AUFGABE A ▸ Kannst du den ganzen Text über die Disney-Fassung des Märchens mit Micky, der Harfe und dem Riesen wortgetreu zitieren?

TEXTABSCHNITT ▸

--

Die drei Ausflüge des Märchens werden nach typischer Disneymanier zu einem zusammengefasst, und so ist es gleich die singende Harfe, mit der Micky sich aus dem Staub machen will. Dabei gibt es die erste und einzige wirkliche Abweichung des klassischen Märchens: In dieser Version der Geschichte will die Harfe gerettet werden, und statt den Dieb zu verraten, hilft sie ihm dabei, den Riesen zu hintergehen. Natürlich passt dies zu der zu Beginn angedeuteten Hintergrundgeschichte, nach der der Riese selbst (wie in der Tabart-Version des Märchens) die Harfe unrechtmäßig gestohlen hat.
Wie schon zu Anfang gesagt ist dies wohl eine Abänderung der frühen Überlieferung, die dazu dienen soll, Jack noblere Beweggründe zu geben als aus Habgier begründeten Raub und Totschlag. Wenn der Riese selbst Unglück über das Reich gebracht hat und für Jacks (beziehungsweise Mickys) Armut verantwortlich ist, kann dessen Reaktion schließlich nicht als allzu schlimm gewertet werden.
Man kann wohl sagen, dass dies ein Erklärungsversuch ist, der übermäßig besorgten Eltern weit wichtiger erscheint als den Kindern, die auch ohne derartige Moralitäten wissen, was Diebstahl bedeutet. Dass die Disney-Version in ihrer Sorge noch einen Schritt weitergeht und Willie selbst ein gnädiges Schicksal beschert, schlägt dabei nur weiter in die gleiche Kerbe.

--

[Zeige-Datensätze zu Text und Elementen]
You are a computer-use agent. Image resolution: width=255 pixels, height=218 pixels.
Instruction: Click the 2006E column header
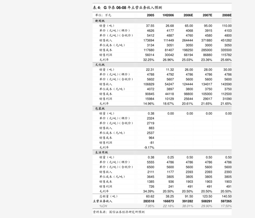coord(188,15)
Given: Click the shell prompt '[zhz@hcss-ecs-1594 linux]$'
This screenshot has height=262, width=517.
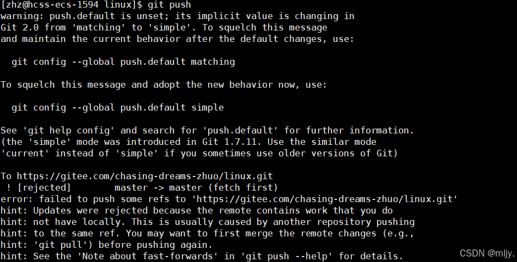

--

AUFGABE B ▸ Kannst du alle Datensätze oben Zeile für Zeile unverändert ausgeben und dabei die Bilder weglassen?

ANTWORT A ▸
Die drei Ausflüge des Märchens werden nach typischer Disneymanier zu einem zusammengefasst, und so ist es gleich die singende Harfe, mit der Micky sich aus dem Staub machen will. Dabei gibt es die erste und einzige wirkliche Abweichung des klassischen Märchens: In dieser Version der Geschichte will die Harfe gerettet werden, und statt den Dieb zu verraten, hilft sie ihm dabei, den Riesen zu hintergehen. Natürlich passt dies zu der zu Beginn angedeuteten Hintergrundgeschichte, nach der der Riese selbst (wie in der Tabart-Version des Märchens) die Harfe unrechtmäßig gestohlen hat.
Wie schon zu Anfang gesagt ist dies wohl eine Abänderung der frühen Überlieferung, die dazu dienen soll, Jack noblere Beweggründe zu geben als aus Habgier begründeten Raub und Totschlag. Wenn der Riese selbst Unglück über das Reich gebracht hat und für Jacks (beziehungsweise Mickys) Armut verantwortlich ist, kann dessen Reaktion schließlich nicht als allzu schlimm gewertet werden.
Man kann wohl sagen, dass dies ein Erklärungsversuch ist, der übermäßig besorgten Eltern weit wichtiger erscheint als den Kindern, die auch ohne derartige Moralitäten wissen, was Diebstahl bedeutet. Dass die Disney-Version in ihrer Sorge noch einen Schritt weitergeht und Willie selbst ein gnädiges Schicksal beschert, schlägt dabei nur weiter in die gleiche Kerbe.

ANTWORT B ▸
You are a computer-use agent. Image resolution: width=255 pixels, height=218 pixels.
Instruction: Click the 2006E column header
coord(188,15)
Given: Click the shell prompt '[zhz@hcss-ecs-1594 linux]$'
This screenshot has height=262, width=517.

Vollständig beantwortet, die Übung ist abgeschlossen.